After considering the options of redo surgery with bypass grafting of the circumflex coronary artery versus percutaneous coronary intervention, cautiously performed balloon angioplasty at low inflation pressures demonstrated a compliant lesion at the area of subtotal occlusion, allowing for successful intracoronary stent implantation. The patient has been clinically asymptomatic for 7 months following surgery.
This case is an example of how IVUS imaging, in concert with low-pressure balloon inflation, can provide useful information to clarify the mechanism of iatrogenic coronary artery occlusion post mitral valve replacement as well as guide treatment with stent implantation.
1. Danielson GK, Cooper E, Tweeddale DN. Circumflex coronary artery injury during mitral valve replacement. Ann Thorac Surg 1967;4:53–59.
2. Morin D, Fischer AP, Sohl BE, Sadeghi H. Iatrogenic myocardial infarction. A possible complication of mitral valve surgery related to anatomical variation of the circumflex coronary artery. Thorac Cardiovasc Surg 1982;30:176–179.

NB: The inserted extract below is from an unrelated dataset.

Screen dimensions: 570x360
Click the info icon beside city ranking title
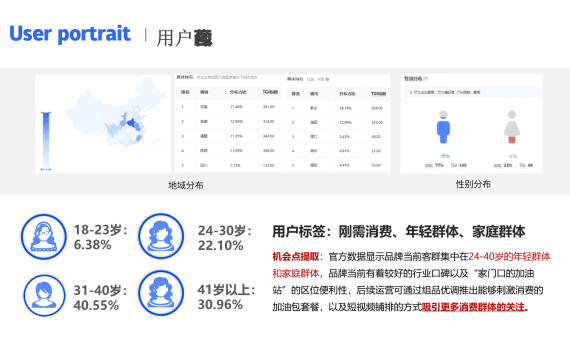click(327, 79)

3. Tavilla G, Pacini D. Damage to the circumflex coronary artery during mitral valve repair with sliding leaflet technique. Ann Thorac Surg 1998;66:2091–2093.
4. Virmani R, Chun PK, Parker J, McAllister HA Jr. Suture obliteration of the circumflex coronary artery in three patients undergoing mitral valve operation. Role of left dominant or codominant coronary artery. J Thorac Cardiovasc Surg 1982;84:773–778.
5. Cornu E, Lacroix PH, Christides C, Laskar M. Coronary artery damage during mitral valve replacement. J Cardiovasc Surg (Torino) 1995;36:261–264.